Your copy starts at the line containing "Click Delete Bookmarks in the context menu" and ends at the last line below. Copy exactly, without pictures.

━━━━━ GIVEN RECORDS

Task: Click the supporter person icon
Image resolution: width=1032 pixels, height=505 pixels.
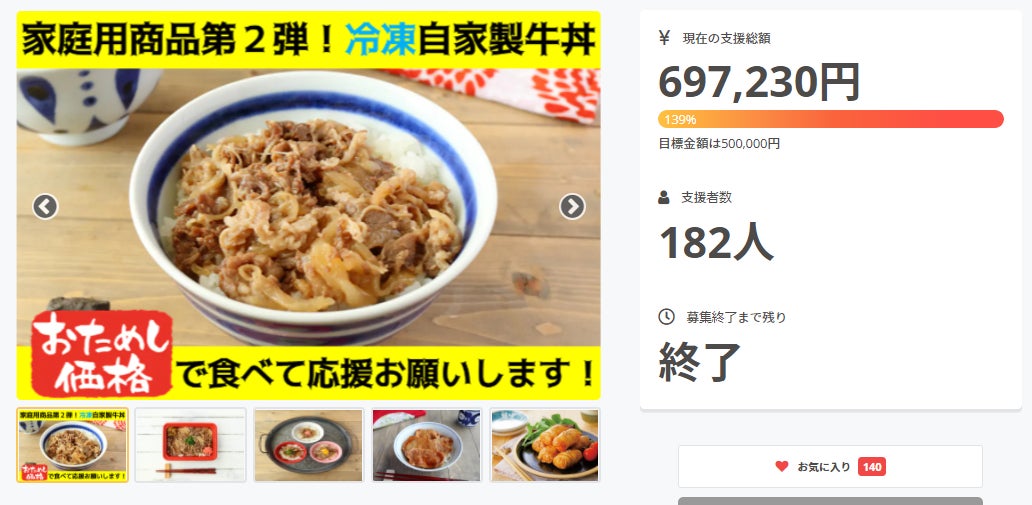Action: pyautogui.click(x=664, y=197)
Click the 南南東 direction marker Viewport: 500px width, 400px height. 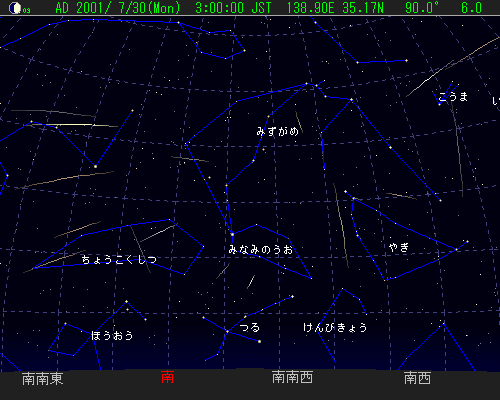click(x=42, y=379)
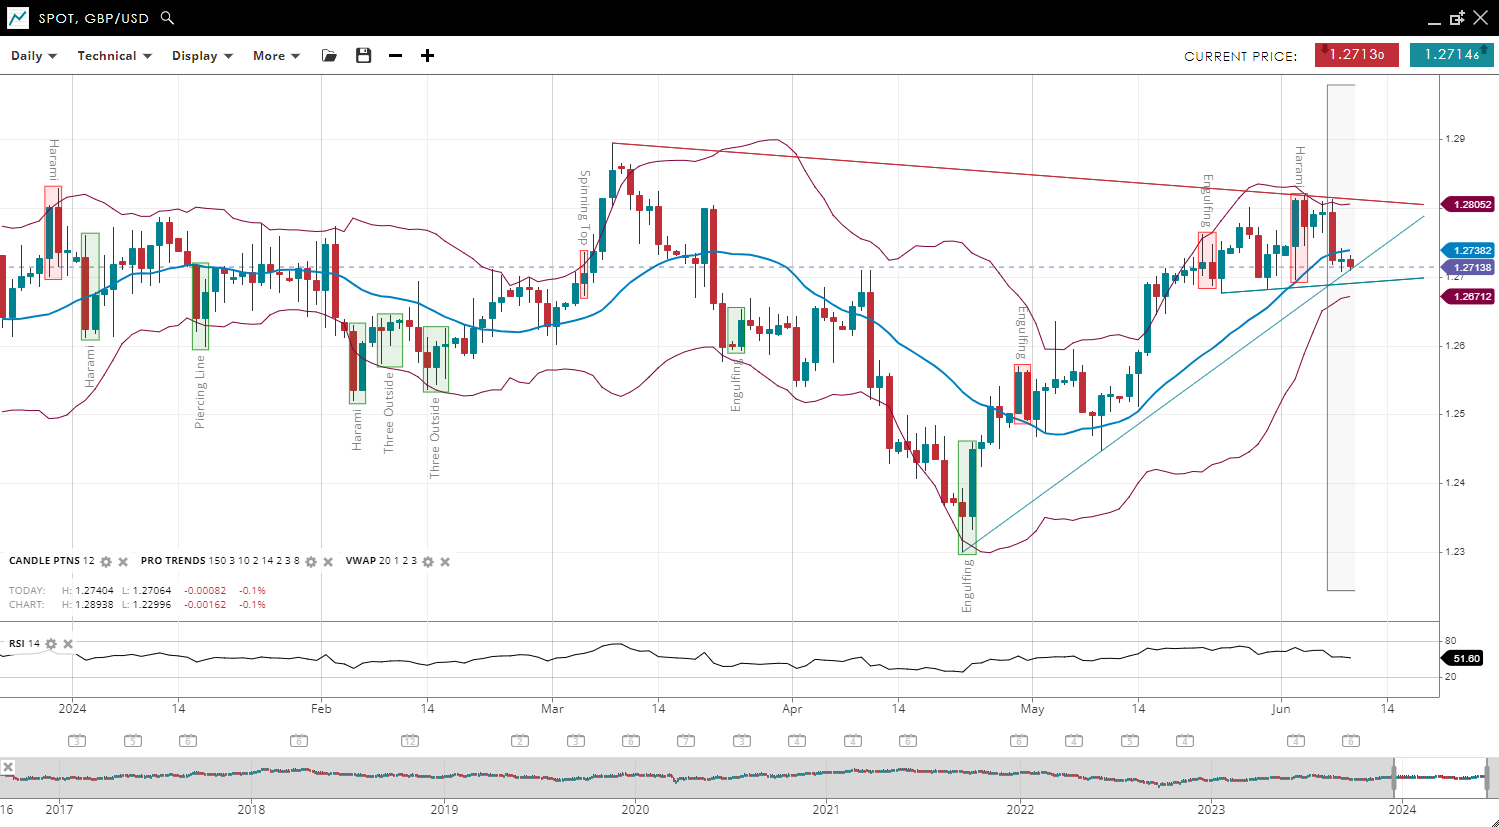Open the Display dropdown menu
This screenshot has width=1499, height=827.
pos(202,56)
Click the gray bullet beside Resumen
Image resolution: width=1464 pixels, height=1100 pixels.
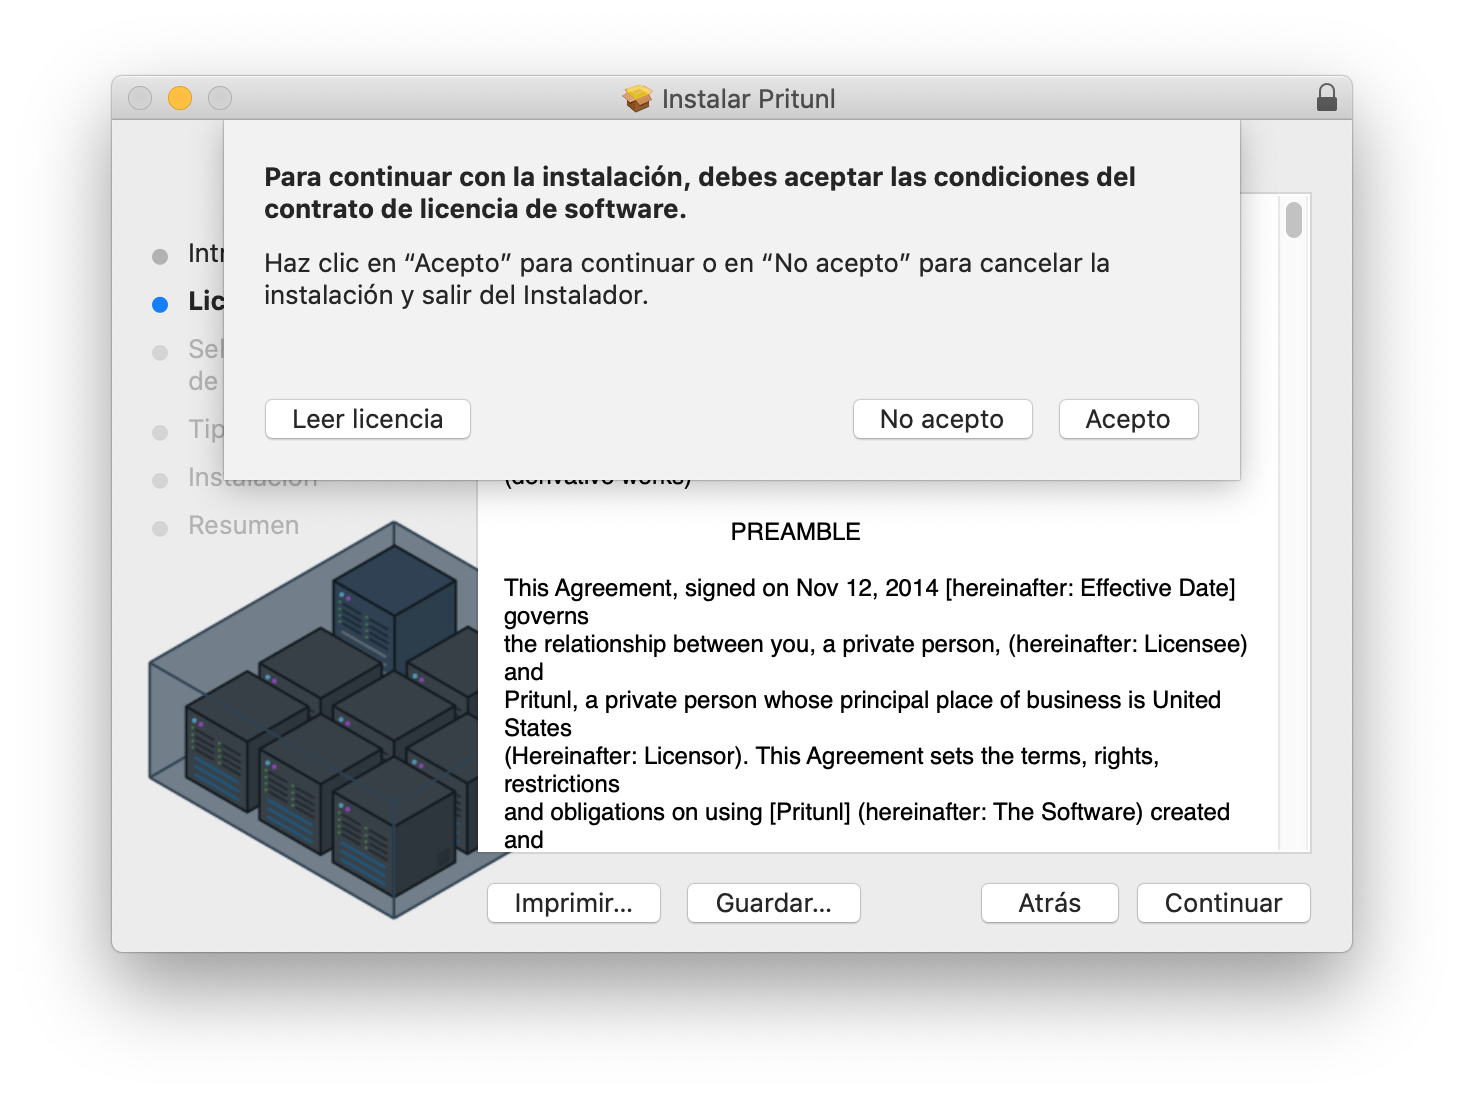pos(160,528)
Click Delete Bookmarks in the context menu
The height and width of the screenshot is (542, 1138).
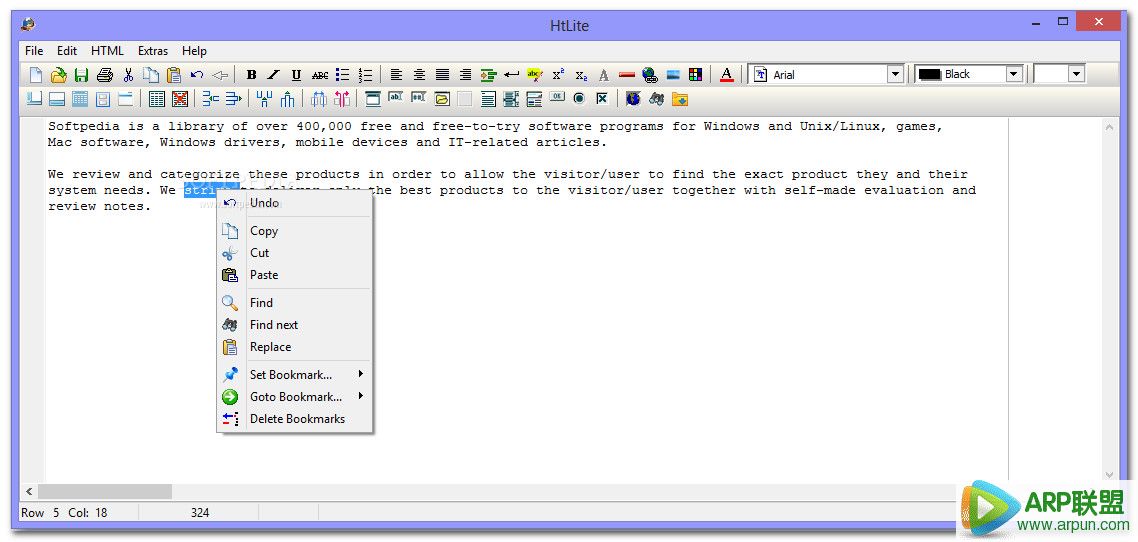[297, 419]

━━━━━━━━━━

■ REPLY ■
Click Delete Bookmarks in the context menu
The height and width of the screenshot is (542, 1138).
[297, 419]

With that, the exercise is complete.